--- WHAT THE TASK REQUIRES ---
Output range, inclusive: from the line containing "Task: Click highlighted" to the line containing "Task: Click the Git update project arrow". Restate those lines from the data below word for word and only those.

--- GIVEN DATA ---
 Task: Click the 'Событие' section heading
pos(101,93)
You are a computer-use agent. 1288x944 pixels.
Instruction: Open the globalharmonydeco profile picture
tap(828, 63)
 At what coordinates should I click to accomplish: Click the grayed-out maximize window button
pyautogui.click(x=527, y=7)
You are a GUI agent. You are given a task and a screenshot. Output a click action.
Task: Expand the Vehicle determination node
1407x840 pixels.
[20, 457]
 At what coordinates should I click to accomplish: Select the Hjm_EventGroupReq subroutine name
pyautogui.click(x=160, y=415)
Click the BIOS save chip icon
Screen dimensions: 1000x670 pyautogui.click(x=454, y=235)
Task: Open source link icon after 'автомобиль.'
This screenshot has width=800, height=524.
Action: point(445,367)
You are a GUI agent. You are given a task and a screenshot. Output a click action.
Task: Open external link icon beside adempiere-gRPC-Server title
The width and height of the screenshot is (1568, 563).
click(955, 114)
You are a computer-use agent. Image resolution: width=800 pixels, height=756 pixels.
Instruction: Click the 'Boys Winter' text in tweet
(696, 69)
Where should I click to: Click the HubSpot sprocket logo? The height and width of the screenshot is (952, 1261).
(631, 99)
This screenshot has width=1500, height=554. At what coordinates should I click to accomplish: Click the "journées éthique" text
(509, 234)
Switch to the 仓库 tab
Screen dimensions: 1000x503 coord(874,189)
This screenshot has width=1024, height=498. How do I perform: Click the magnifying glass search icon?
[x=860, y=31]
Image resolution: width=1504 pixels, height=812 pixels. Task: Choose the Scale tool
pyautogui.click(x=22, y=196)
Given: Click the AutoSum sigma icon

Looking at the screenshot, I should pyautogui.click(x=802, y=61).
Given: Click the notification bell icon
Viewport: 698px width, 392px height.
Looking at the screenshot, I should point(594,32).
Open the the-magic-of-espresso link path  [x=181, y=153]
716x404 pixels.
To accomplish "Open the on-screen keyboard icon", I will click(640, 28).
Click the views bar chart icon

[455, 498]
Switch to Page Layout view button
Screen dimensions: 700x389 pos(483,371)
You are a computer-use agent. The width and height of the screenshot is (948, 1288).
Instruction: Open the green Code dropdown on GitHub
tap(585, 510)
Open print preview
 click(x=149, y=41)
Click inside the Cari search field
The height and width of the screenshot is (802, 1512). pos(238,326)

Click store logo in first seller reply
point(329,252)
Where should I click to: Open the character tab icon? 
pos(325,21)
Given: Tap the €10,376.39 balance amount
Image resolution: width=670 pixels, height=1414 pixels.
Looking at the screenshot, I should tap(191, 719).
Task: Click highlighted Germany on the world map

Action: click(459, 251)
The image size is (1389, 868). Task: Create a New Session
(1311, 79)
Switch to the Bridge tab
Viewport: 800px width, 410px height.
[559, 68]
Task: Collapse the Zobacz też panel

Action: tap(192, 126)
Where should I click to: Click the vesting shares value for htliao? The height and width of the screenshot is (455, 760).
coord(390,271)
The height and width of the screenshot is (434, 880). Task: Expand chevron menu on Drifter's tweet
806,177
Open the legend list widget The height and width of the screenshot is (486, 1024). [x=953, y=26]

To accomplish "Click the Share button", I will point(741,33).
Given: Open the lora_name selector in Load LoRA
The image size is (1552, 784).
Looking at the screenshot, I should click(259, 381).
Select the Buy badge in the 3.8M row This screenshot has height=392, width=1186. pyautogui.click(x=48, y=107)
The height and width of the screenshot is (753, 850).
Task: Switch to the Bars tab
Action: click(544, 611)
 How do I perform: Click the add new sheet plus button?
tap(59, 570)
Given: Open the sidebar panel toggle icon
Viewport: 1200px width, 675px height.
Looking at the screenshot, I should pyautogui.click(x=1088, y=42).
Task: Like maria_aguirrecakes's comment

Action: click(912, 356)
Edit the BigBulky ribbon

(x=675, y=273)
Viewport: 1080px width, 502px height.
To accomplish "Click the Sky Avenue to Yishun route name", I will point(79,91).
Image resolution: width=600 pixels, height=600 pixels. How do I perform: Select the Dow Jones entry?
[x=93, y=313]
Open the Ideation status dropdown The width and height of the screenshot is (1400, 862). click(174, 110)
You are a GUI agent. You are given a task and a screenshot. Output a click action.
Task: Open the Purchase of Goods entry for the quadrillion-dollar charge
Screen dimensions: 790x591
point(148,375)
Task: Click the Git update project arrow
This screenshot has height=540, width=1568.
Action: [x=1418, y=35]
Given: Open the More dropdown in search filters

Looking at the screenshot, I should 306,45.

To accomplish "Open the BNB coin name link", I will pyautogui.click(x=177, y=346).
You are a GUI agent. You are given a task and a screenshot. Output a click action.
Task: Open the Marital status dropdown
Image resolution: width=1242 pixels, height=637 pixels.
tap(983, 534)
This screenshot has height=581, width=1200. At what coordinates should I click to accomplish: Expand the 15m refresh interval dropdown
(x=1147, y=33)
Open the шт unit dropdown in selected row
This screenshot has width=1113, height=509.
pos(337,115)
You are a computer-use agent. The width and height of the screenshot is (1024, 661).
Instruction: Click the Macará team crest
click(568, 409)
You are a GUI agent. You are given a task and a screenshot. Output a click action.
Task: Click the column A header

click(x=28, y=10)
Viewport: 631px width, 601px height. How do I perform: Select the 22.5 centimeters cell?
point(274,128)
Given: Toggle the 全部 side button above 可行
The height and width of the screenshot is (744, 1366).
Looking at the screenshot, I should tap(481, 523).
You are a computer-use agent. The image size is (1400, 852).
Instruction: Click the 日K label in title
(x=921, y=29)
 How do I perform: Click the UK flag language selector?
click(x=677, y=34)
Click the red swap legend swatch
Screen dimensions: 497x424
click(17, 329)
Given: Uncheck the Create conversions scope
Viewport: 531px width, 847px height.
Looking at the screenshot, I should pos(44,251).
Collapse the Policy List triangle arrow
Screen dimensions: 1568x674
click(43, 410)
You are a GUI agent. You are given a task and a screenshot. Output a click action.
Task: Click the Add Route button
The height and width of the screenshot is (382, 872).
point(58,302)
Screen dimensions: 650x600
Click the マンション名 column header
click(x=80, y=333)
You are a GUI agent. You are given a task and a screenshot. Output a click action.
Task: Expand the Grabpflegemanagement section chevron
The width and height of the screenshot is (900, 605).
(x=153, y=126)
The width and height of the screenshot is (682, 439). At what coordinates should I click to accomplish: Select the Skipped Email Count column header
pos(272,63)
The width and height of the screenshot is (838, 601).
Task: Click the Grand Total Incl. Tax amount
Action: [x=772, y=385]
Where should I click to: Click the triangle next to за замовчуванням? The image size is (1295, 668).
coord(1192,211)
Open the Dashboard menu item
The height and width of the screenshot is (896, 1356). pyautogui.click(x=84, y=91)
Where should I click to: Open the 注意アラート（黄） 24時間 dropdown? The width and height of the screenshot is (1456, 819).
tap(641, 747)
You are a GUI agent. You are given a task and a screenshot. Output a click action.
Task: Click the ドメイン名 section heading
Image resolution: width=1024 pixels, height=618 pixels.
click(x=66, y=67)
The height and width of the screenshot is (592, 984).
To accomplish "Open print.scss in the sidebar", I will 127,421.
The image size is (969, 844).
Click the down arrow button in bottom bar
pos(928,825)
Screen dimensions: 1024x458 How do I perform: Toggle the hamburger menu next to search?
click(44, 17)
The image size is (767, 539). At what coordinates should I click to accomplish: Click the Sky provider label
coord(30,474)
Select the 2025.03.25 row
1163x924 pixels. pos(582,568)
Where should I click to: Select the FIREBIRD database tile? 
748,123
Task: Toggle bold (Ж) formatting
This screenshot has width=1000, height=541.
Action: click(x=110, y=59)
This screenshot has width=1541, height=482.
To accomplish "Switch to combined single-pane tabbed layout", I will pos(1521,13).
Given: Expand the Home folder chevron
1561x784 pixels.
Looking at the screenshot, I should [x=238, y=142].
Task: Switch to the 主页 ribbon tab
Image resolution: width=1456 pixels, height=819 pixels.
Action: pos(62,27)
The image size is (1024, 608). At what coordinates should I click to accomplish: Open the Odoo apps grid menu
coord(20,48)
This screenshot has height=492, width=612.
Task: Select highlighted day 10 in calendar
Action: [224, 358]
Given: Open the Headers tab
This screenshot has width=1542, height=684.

--- REPLY TO THE TASK ---
Task: Click highlighted Germany on the world map

Action: click(459, 251)
The image size is (1389, 868). Task: Create a New Session
(1311, 79)
Switch to the Bridge tab
Viewport: 800px width, 410px height.
[559, 68]
Task: Collapse the Zobacz też panel

Action: tap(192, 126)
Where should I click to: Click the vesting shares value for htliao? The height and width of the screenshot is (455, 760).
coord(390,271)
The height and width of the screenshot is (434, 880). Task: Expand chevron menu on Drifter's tweet
806,177
Open the legend list widget The height and width of the screenshot is (486, 1024). [x=953, y=26]

To accomplish "Click the Share button", I will point(741,33).
Given: Open the lora_name selector in Load LoRA
The image size is (1552, 784).
Looking at the screenshot, I should click(259, 381).
Select the Buy badge in the 3.8M row This screenshot has height=392, width=1186. pyautogui.click(x=48, y=107)
The height and width of the screenshot is (753, 850).
Task: Switch to the Bars tab
Action: click(544, 611)
 How do I perform: Click the add new sheet plus button?
tap(59, 570)
Given: Open the sidebar panel toggle icon
Viewport: 1200px width, 675px height.
Looking at the screenshot, I should pyautogui.click(x=1088, y=42).
Task: Like maria_aguirrecakes's comment

Action: click(912, 356)
Edit the BigBulky ribbon

(x=675, y=273)
Viewport: 1080px width, 502px height.
To accomplish "Click the Sky Avenue to Yishun route name", I will point(79,91).
Image resolution: width=600 pixels, height=600 pixels. How do I perform: Select the Dow Jones entry?
[x=93, y=313]
Open the Ideation status dropdown The width and height of the screenshot is (1400, 862). click(174, 110)
You are a GUI agent. You are given a task and a screenshot. Output a click action.
Task: Open the Purchase of Goods entry for the quadrillion-dollar charge
Screen dimensions: 790x591
point(148,375)
Task: Click the Git update project arrow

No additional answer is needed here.